Janis Avotins, born in Latvia in 1981, lives and works in Riga.
“Pending Works and Scotopolitic object” is the title of this gallery’s second solo exhibition of the Romanian artist Alex Mirutziu. Specially created for this exhibition are video pieces, photographs and objects, the concept behind which he himself explains as follows:
“Pending Works operate within a nexus of processes, interactions and mediations that are clearly distinguishable as non-linear, non-cumulative and task-based, with the focus not on what is happening but on when it is happening. What is expressed neither describes nor represents existing matrixes of recognition but rather reformulates possibilities. Images, language and signs are critical engagements with reality and not merely its representation. My attention is devoted to work that is not primarily a productive, result-oriented process. This work may be seen as a complex time frame of the art project, as pure activity that occurs in time.
This new practice induces you to look beyond; is there a real there – at all? It reaches beyond the specific realization of an idea towards an expanded cultural and social field. I believe that this particularity is a call for thought, beginning with the artist who applies a task-based principle of announcing the time frame of each work for the different ways it may be observed. This then gives rise to questions on: internal duration of the idea versus external duration of the work; sufficiency of time and its relevancy; how much volume of thought and processed thinking can be put into a specific time frame?

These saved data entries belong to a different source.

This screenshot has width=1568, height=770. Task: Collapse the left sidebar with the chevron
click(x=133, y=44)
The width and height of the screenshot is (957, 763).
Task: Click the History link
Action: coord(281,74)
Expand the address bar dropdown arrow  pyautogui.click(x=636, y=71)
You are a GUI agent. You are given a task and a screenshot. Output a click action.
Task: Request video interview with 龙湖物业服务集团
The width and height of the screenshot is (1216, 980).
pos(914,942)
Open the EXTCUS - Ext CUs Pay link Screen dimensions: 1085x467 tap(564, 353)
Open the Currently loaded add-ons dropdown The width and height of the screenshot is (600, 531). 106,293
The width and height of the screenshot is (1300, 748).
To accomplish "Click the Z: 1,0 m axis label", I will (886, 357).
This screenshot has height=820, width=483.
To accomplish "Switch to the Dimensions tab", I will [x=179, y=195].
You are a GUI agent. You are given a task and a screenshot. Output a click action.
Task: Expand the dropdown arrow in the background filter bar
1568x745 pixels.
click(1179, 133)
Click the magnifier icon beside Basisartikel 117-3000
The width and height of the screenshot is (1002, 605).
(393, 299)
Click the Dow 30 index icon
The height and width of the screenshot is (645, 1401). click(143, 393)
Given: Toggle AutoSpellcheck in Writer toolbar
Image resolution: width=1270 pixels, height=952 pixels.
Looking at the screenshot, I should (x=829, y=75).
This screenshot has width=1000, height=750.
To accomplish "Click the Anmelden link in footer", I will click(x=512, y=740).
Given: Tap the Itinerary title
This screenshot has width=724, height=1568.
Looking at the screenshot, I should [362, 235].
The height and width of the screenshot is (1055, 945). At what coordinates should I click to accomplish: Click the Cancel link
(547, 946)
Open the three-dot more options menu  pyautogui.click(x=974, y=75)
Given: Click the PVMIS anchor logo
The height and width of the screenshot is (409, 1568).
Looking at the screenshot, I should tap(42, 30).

Scotopolitic is the term I have coined to designate an object situation that generates a complex dynamic between the discourse of darkness that exists as a choice – one that should not have language – and an object’s communal and public relevance. Its comprehension evolves between silence, mediation and representation. Between example theory and negation theory, Scotopolitic object draws attention to the insistence on its captive insight; and, through the repetitive carving of its insight, develops an institutional theme. Its strategic discourse operates on a thin layer of self-contemplative uselessness, bringing the jungle of darkness into the surrounding public space. Finally, what must be considered in this object situation paradigm are the ways these resolutions are negotiated within a larger public environment.” Alex Mirutziu, born in Romania in 1981, lives and works in London and Sibiu.